- Origin: Portland, Oregon, U.S.
- Genres: Electronic; new age; ambient;
- Years active: 2010–present
- Labels: Musique Plastique; RVNG Intl.;
- Members: Spencer Doran; Ryan Carlile;
- Website: www.visiblecloaks.com

= Visible Cloaks =

American electronic music duo (e. 2010)

Visible Cloaks are an American electronic musical duo based in Portland, Oregon, consisting of Spencer Doran and Ryan Carlile. The project originally emerged in 2010 as Doran's solo project, in which he explored rare groove new-age and ambient music from Japan. Carlile joined the project in 2014. Scott Wilson of Fact described their music as "shattering the idea of 'fourth world music'."

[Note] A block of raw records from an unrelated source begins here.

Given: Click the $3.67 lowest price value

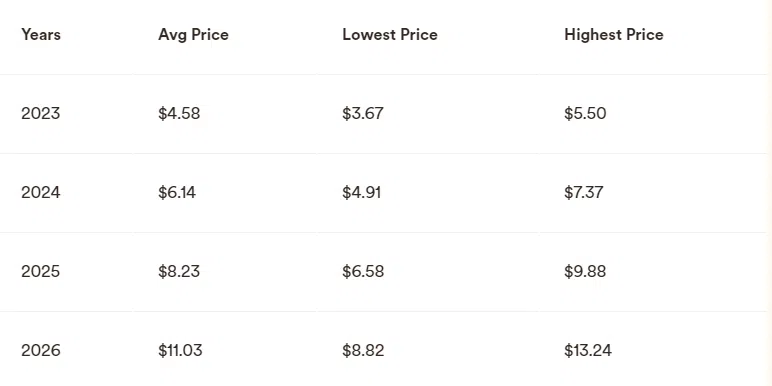Looking at the screenshot, I should [363, 114].
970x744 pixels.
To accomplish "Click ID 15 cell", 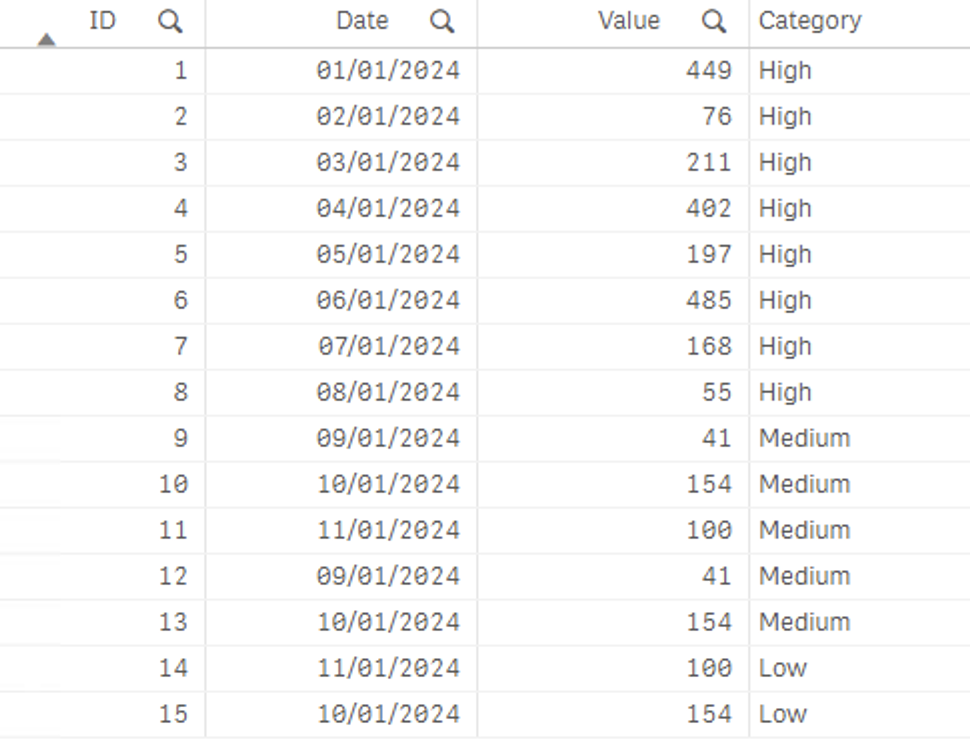I will tap(173, 715).
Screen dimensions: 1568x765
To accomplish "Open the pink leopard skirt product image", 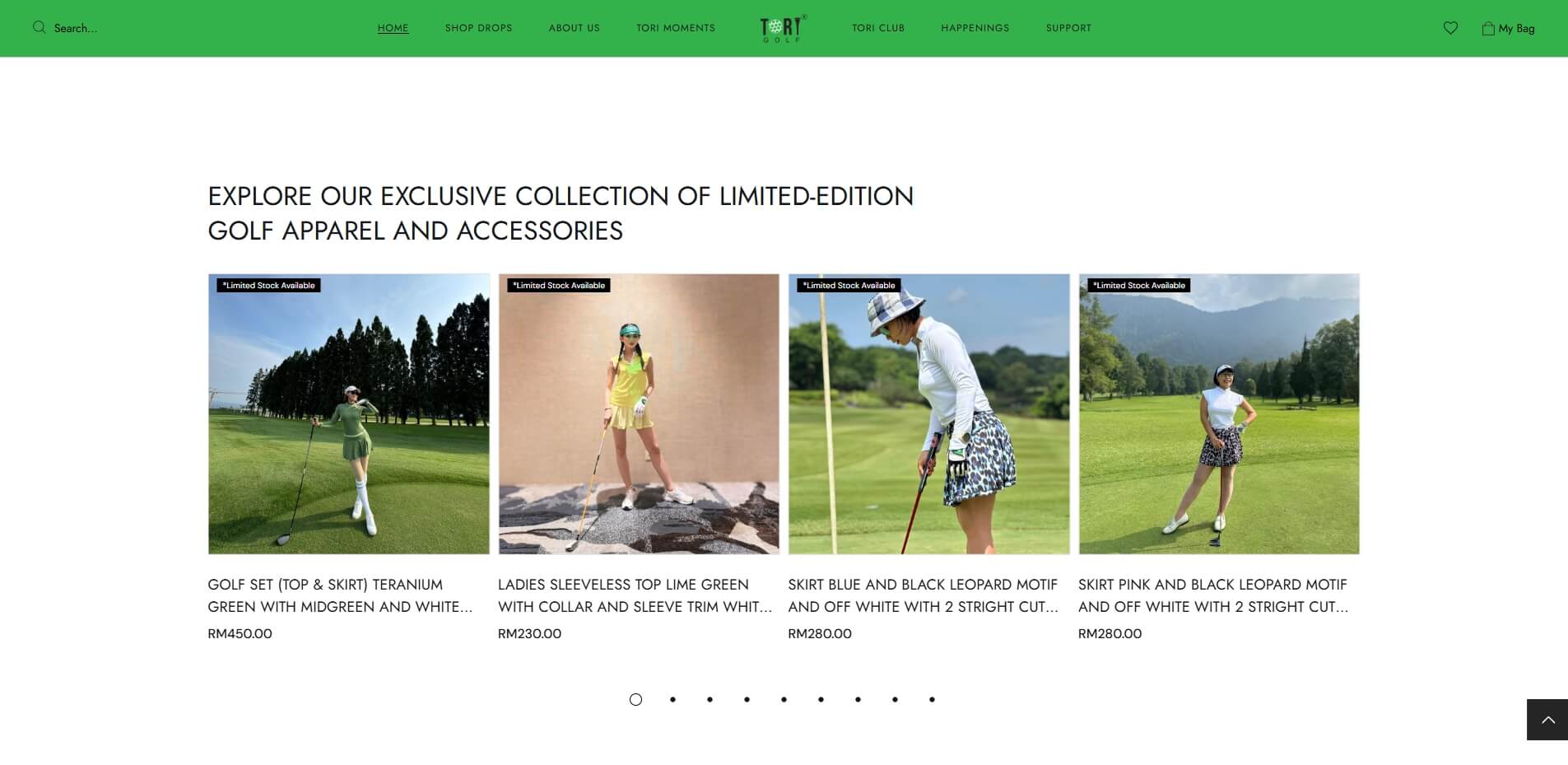I will [x=1219, y=414].
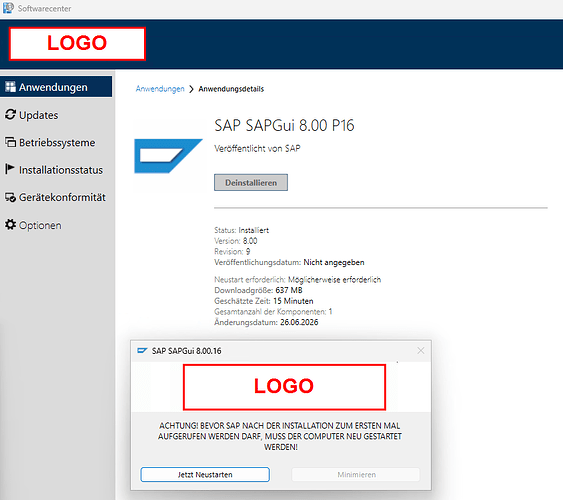
Task: Click the LOGO banner in header
Action: tap(77, 43)
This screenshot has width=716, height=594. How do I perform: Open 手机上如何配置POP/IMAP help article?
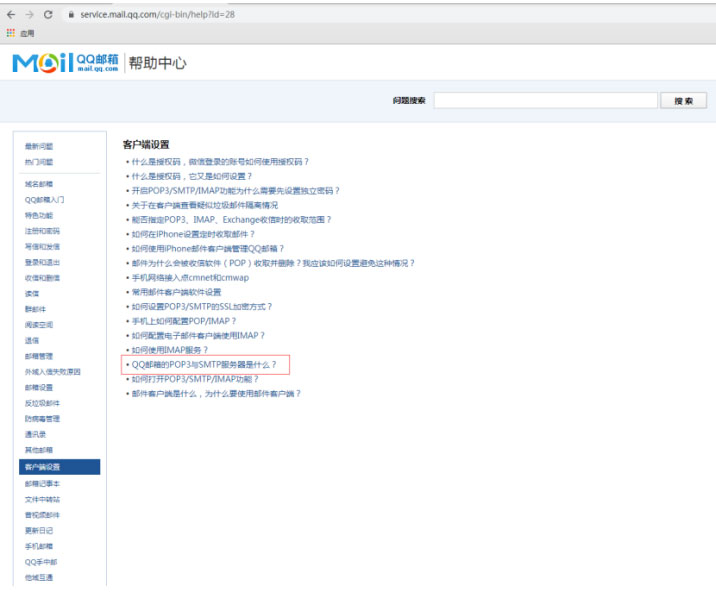184,321
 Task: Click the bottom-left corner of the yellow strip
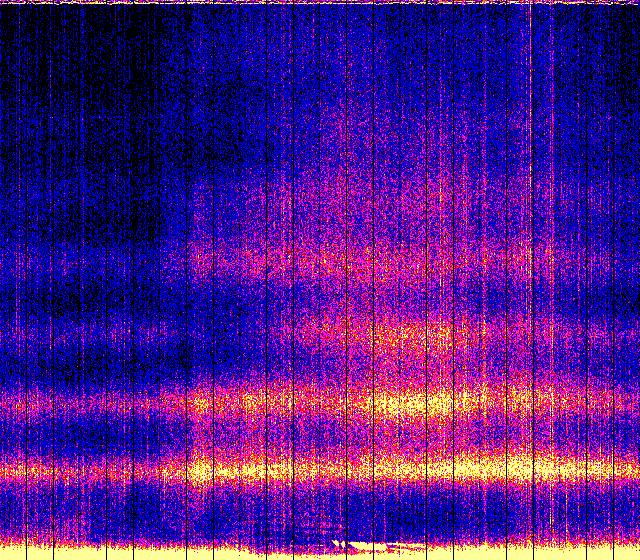click(x=4, y=556)
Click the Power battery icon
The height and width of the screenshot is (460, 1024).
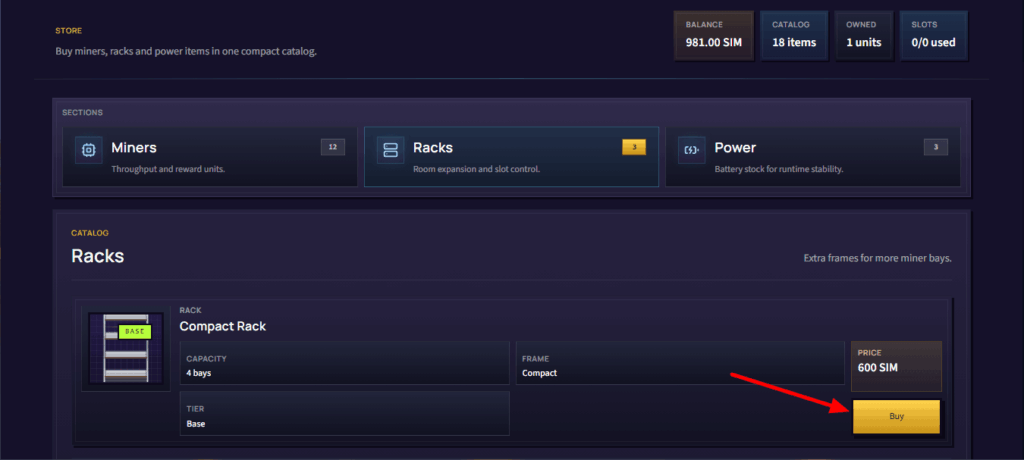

The duo's 2017 album Reassemblage, released on RVNG Intl., introduced the duo's cross-influenced sound, taking inspiration from new-age music, Italian minimalism and Japanese ambient music. The record received the "Best New Music" accolade from Pitchfork, and was named an "Album Pick" by AllMusic. The duo's subsequent release Lex (2017) used software programmes to create electronic tranquil melodies, similarly to Reassemblage.

The duo also released Paradessence (2026).

==Discography==
===Albums===
- Visible Cloaks (Musique Plastique, 2014)
- Reassemblage (RVNG Intl., 2017)
- Lex (RVNG Intl., 2017)
- FRKWYS Vol. 15: Serenitatem (with Yoshio Ojima and Satsuki Shibano; RVNG Intl., 2019)
- Paradessence (RVNG Intl., 2026)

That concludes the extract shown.